> _Metinden alıntı_
+ + +
Devlet teslim alamadı

  •  300’e yakın kişinin katledildiği Cizre’de, aradan geçen 5 yıla rağmen açılan davalarda ilerleme sağlanamadı, dosyalar ya ‘faili meçhul’e ya da sürüncemede bırakıldı.
  •  Kentte dün yapılan anmaya katılan DTK Eşbaşkanı Öztürk, ‘Çöktürme Planı’na karşı öz yönetim direnişinin verildiğini hatırlatarak, ”Umudumuz ve inancımızla kazanacağız” dedi.
  •  HDP MYK da yakıp yıkarak teslim alma, sindirme ve susturma girişimlerine rağmen bölgede yaşayan Kürt halkının, bugün ayakta olduğunu ve onurlu direnişini sürdürdüğünü vurguladı.

Cizre’de ilan edilen sokağa çıkma yasağı ve katliamın üzerinden 5 yıl geçti. Katliama ilişkin pek çok dosya “hukuka uygun” denilerek takipsizlik kararıyla sonuçlandı. ‘Faili meçhul’e bırakılan dosyalarda 5 yıldır hiçbir ilerleme yok. Cizre’de katledilenler, DTK Eşbaşkanlarının da katılımıyla anıldı.
+ + +
> _Derlenen veriler_

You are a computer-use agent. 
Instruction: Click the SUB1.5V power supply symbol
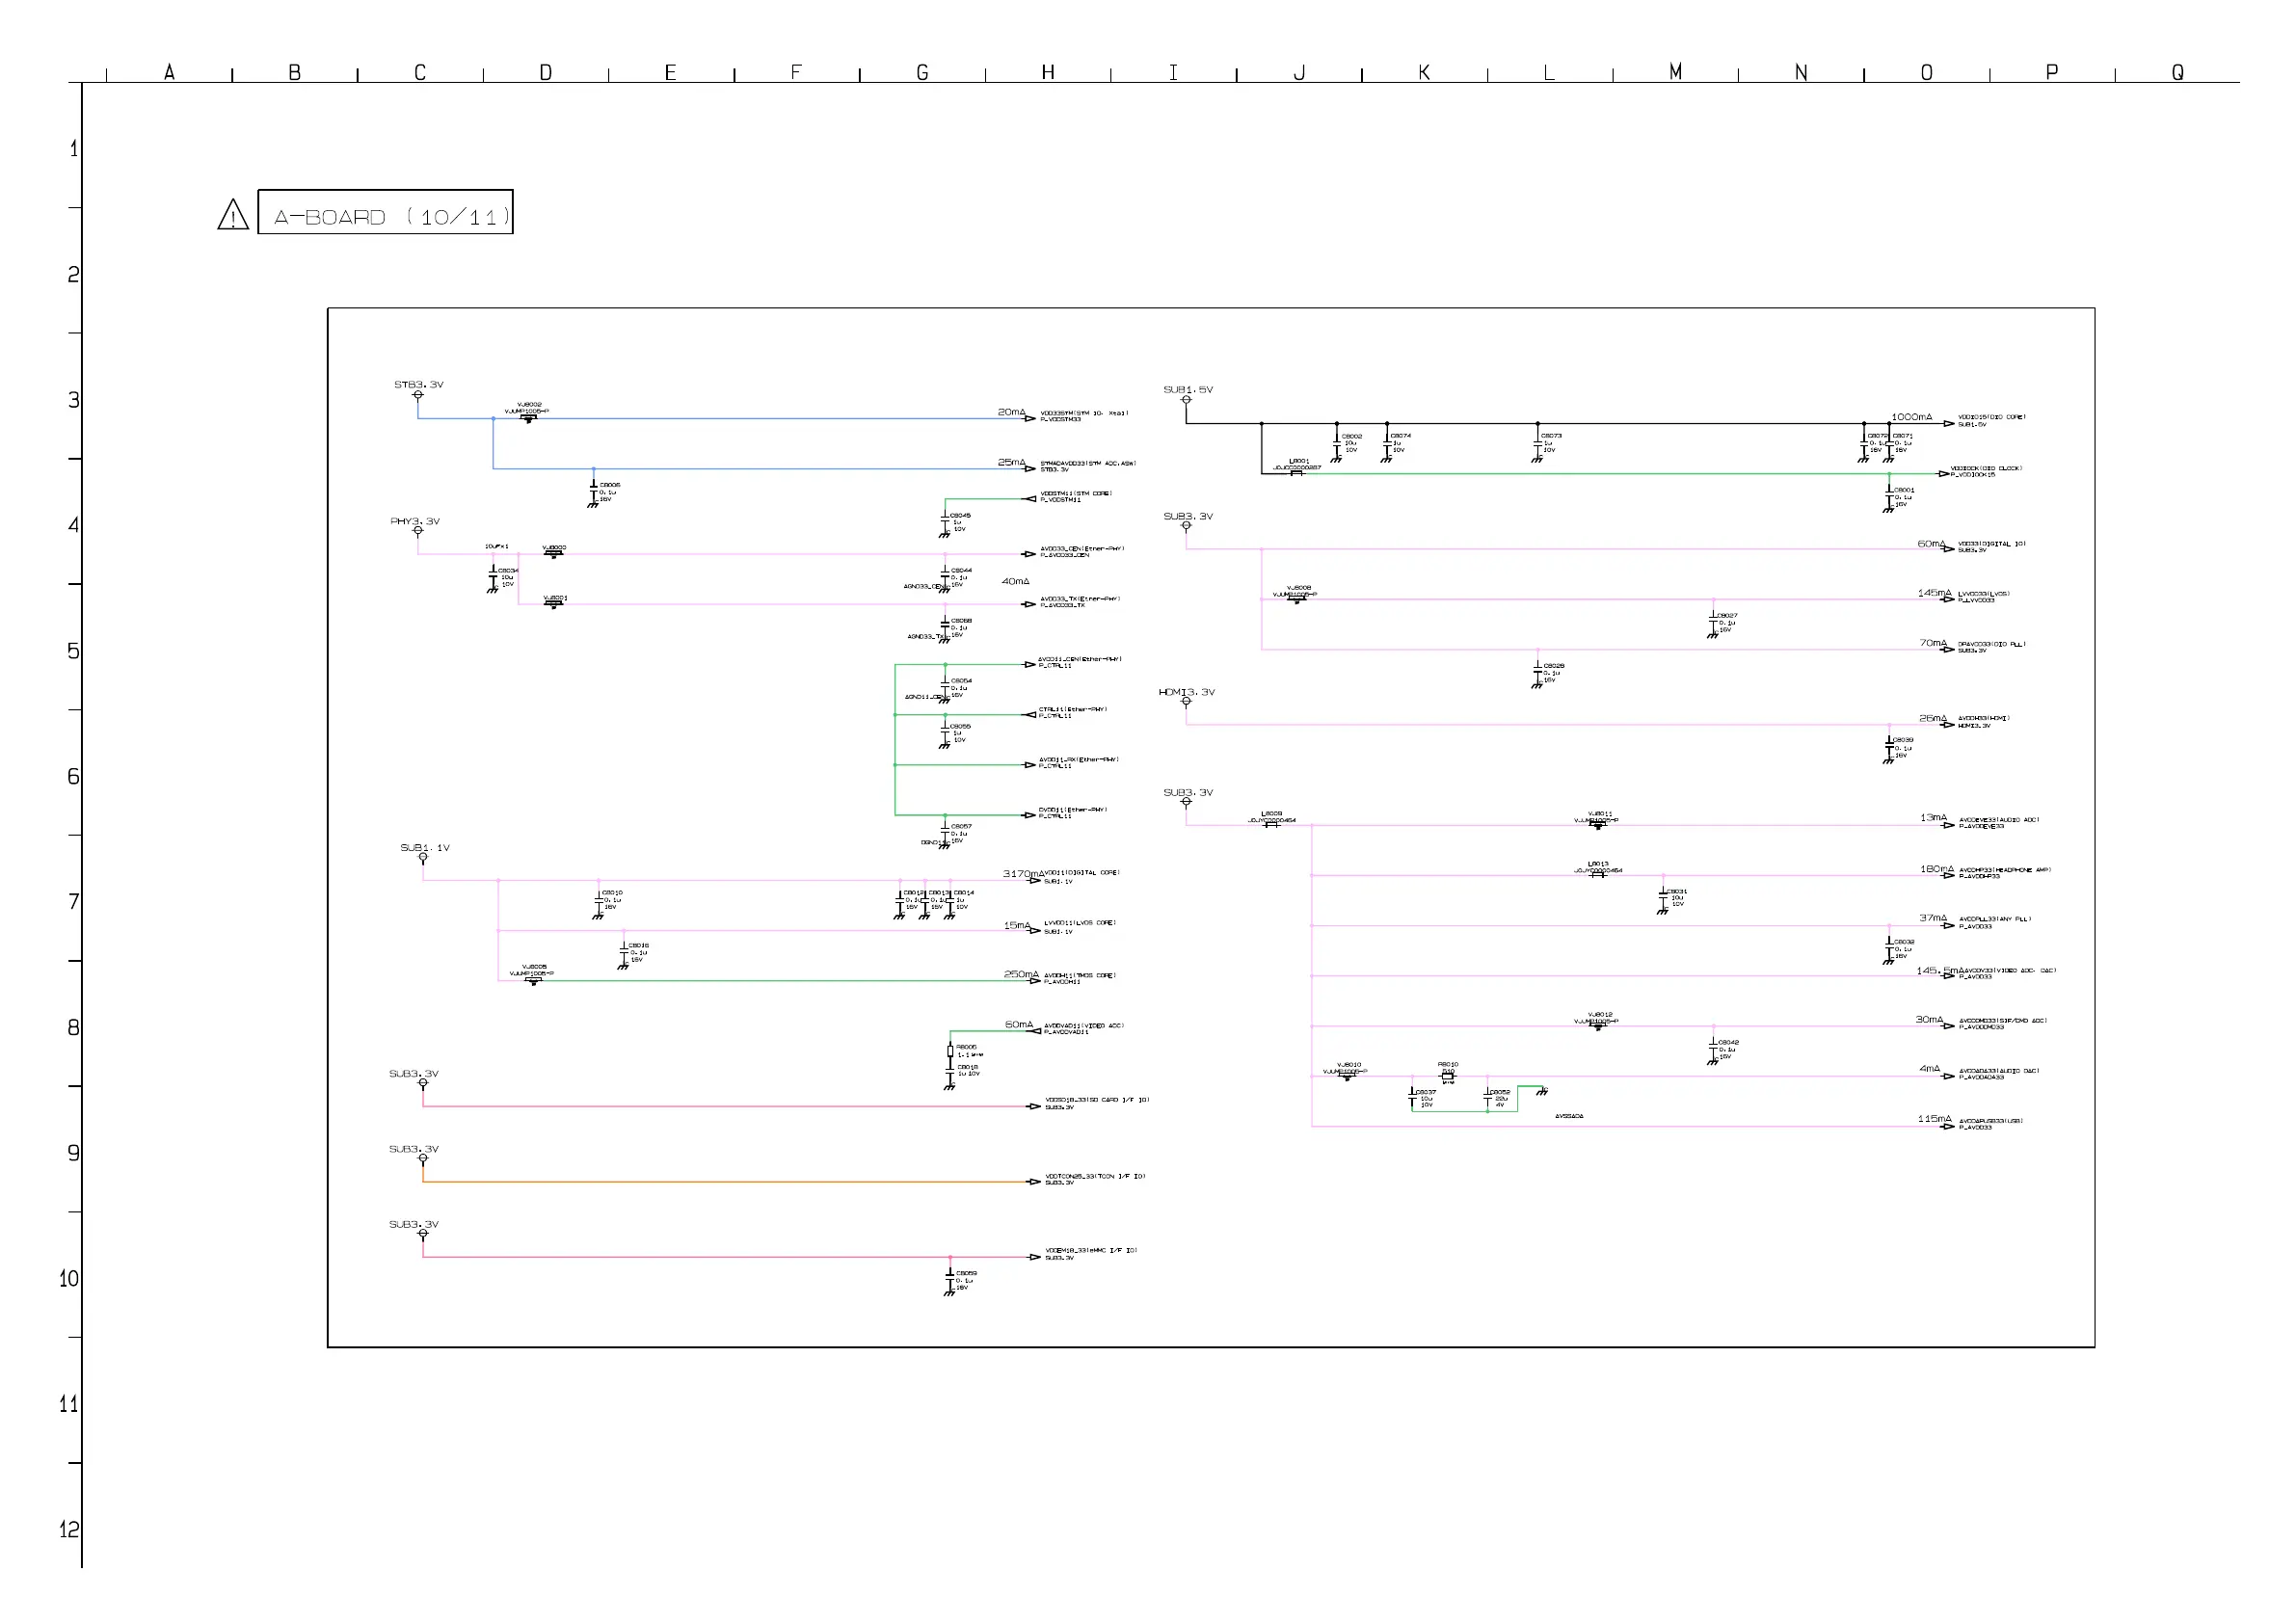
+ + +
Cizre haberinde "Cizre’de ilan edilen" ifadesinden başlayıp "da katılımıyla anıldı." ifadesine kadar uzanan bölümü, bu son ifade de dahil olmak üzere, hiçbir değişiklik yapmadan çoğaltın.

Cizre’de ilan edilen sokağa çıkma yasağı ve katliamın üzerinden 5 yıl geçti. Katliama ilişkin pek çok dosya “hukuka uygun” denilerek takipsizlik kararıyla sonuçlandı. ‘Faili meçhul’e bırakılan dosyalarda 5 yıldır hiçbir ilerleme yok. Cizre’de katledilenler, DTK Eşbaşkanlarının da katılımıyla anıldı.